→ **PROBLEM STATEMENT**
Copy everything from the line containing "At what coordinates" down to the end of the records word for word, leaving out the pictures.

→ **PROVIDED RECORDS**
• • • • • • •

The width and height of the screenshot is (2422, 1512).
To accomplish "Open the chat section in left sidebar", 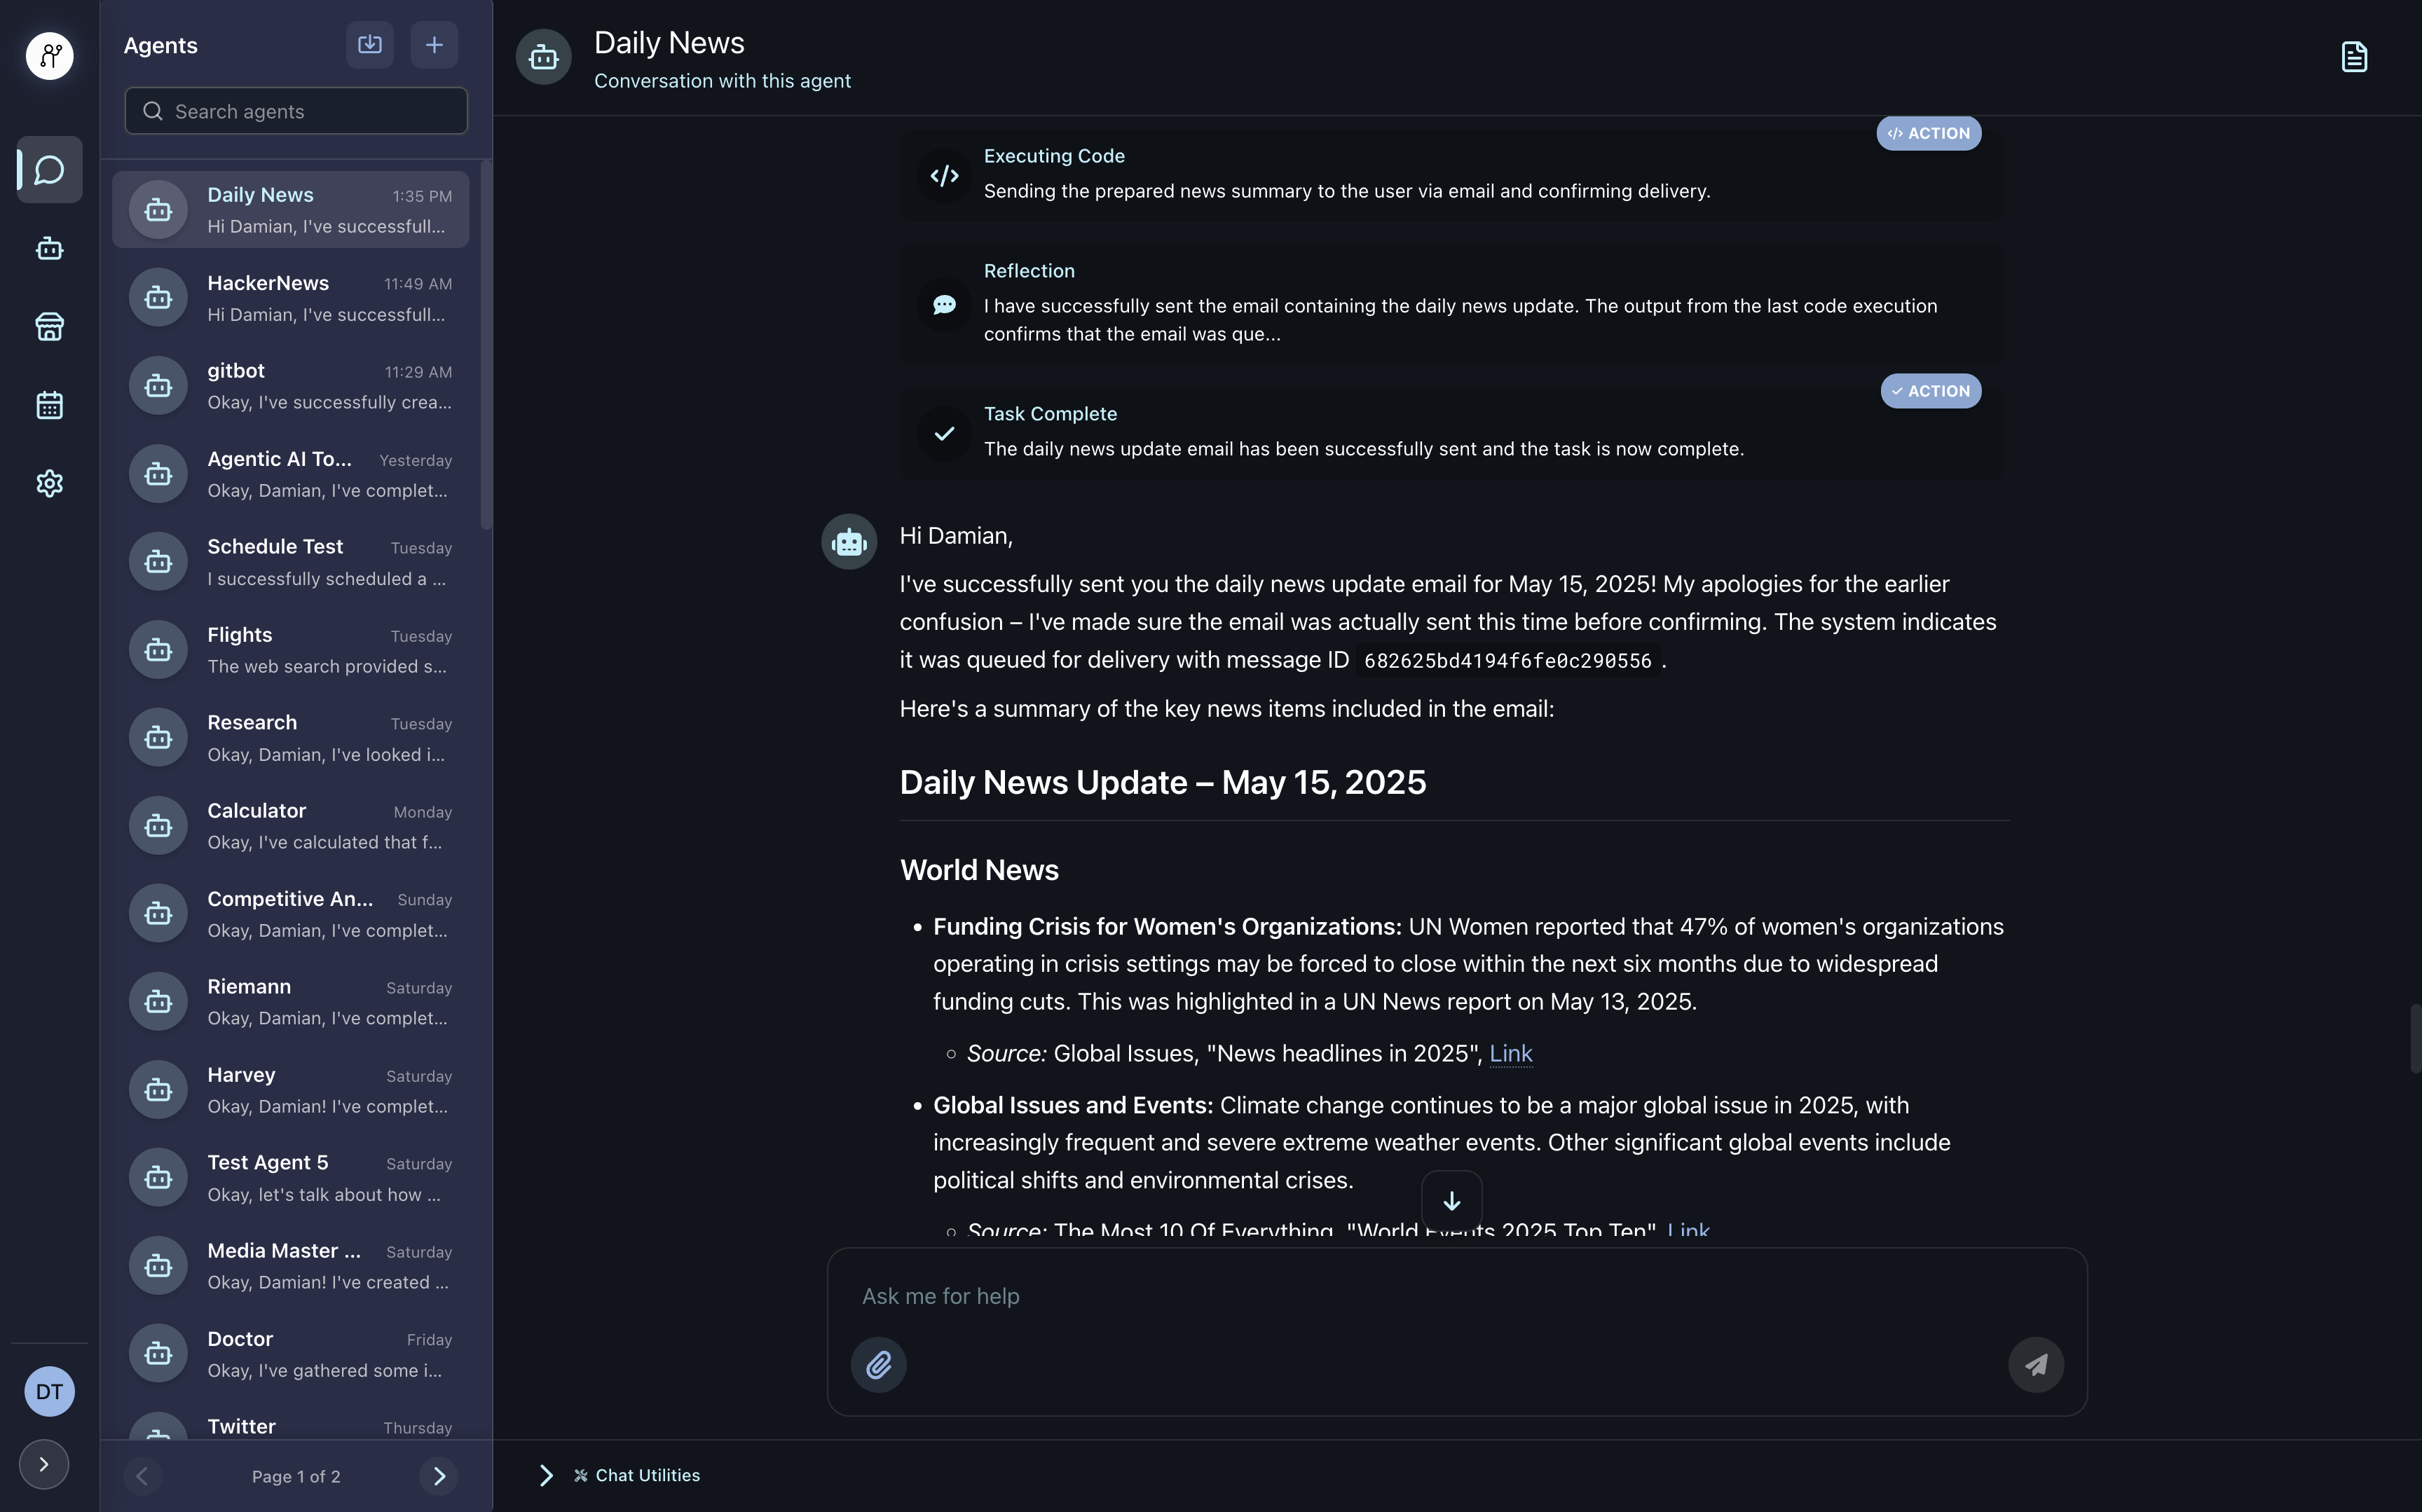I will coord(49,170).
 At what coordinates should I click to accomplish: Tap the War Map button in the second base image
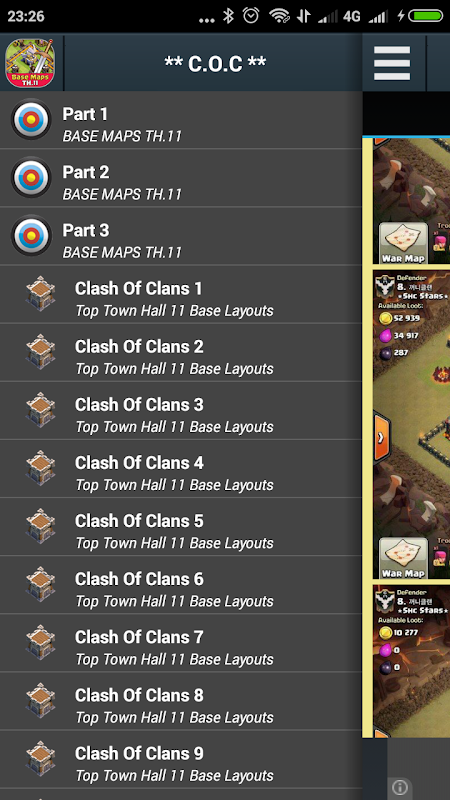404,558
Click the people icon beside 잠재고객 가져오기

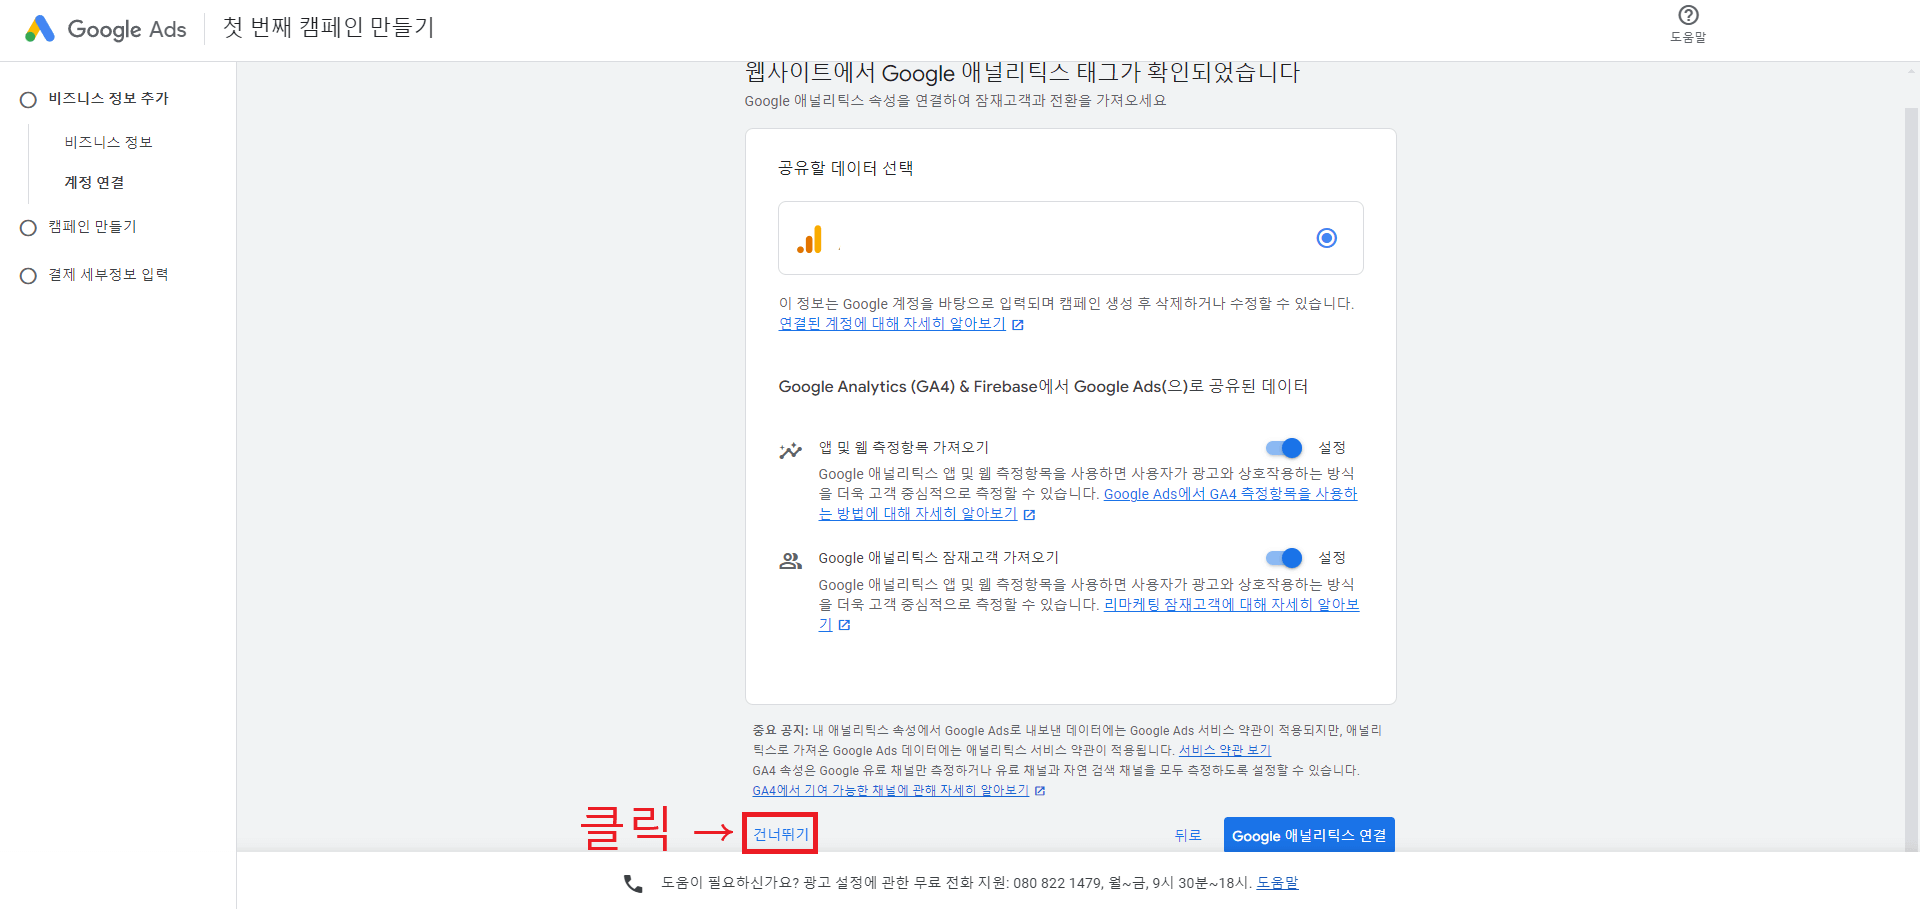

• • • • • • •

→ **FINISHED EXERCISE**
 At what coordinates should I click to accomplish: Tap the War Map button in the second base image
404,558
Click the people icon beside 잠재고객 가져오기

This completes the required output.